» **Задание**: Чем, согласно примеру Канта из текста о воображаемом языке денег, сотня воображаемых талеров отличается от действительных?

++++ Текст для чтения

Грезы, структурируемые воображаемым языком денег, свободно пересекают границу между сном и явью – как в ту, так и в другую сторону. Не случайно героям Кобо Абэ и Альберто Моравиа снится один и тот же сон: они находят (подбирают) брошенный убегающим преступником полиэтиленовый пакет, полный денег. Находят и начинают считать… Такой сон мог бы присниться каждому обладателю нового языка воображения, языка, членораздельность которого обеспечивается «сотней воображаемых талеров». Именно о них говорил в свое время философ Кант в своем знаменитом примере: «Сотня воображаемых талеров ничем не отличается от действительных талеров, кроме одного – она не делает меня богаче»[117]117
Кант И. Сочинения. Т. 3. М, 1963, С. 114.
[Закрыть].

++++++++
++++ Фрагмент источника

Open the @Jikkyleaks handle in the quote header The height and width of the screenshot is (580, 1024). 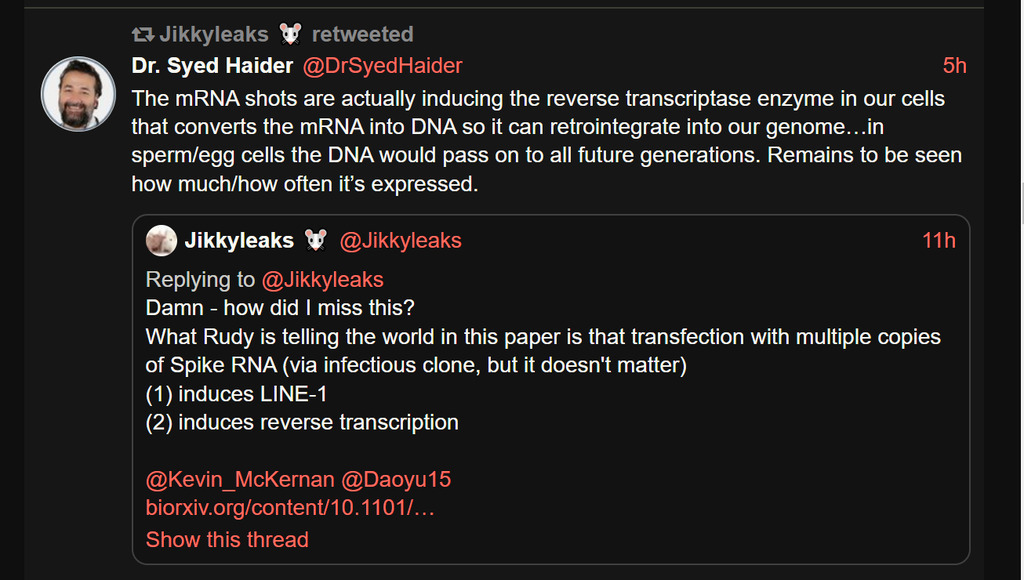tap(400, 241)
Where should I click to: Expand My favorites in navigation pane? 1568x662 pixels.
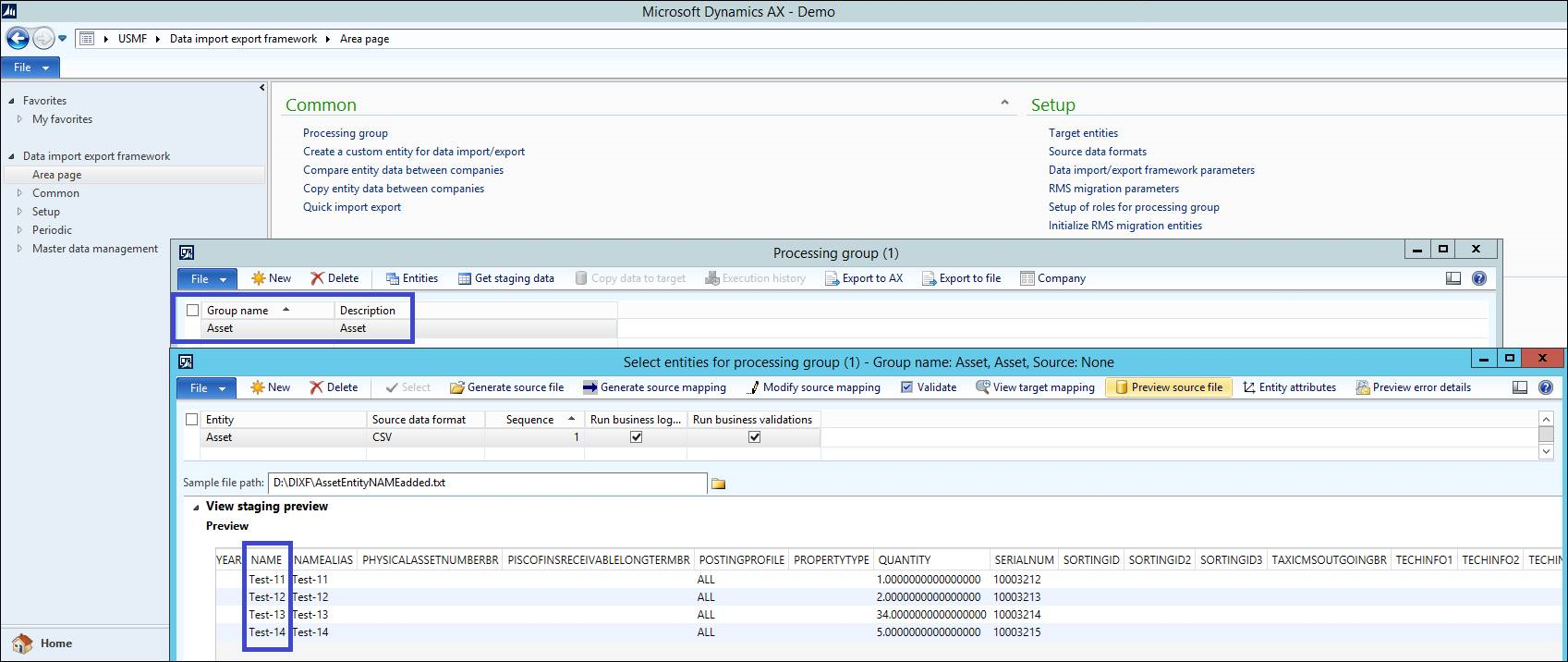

++++++++

» **Ответ**: Лишь тем, что она не делает богаче.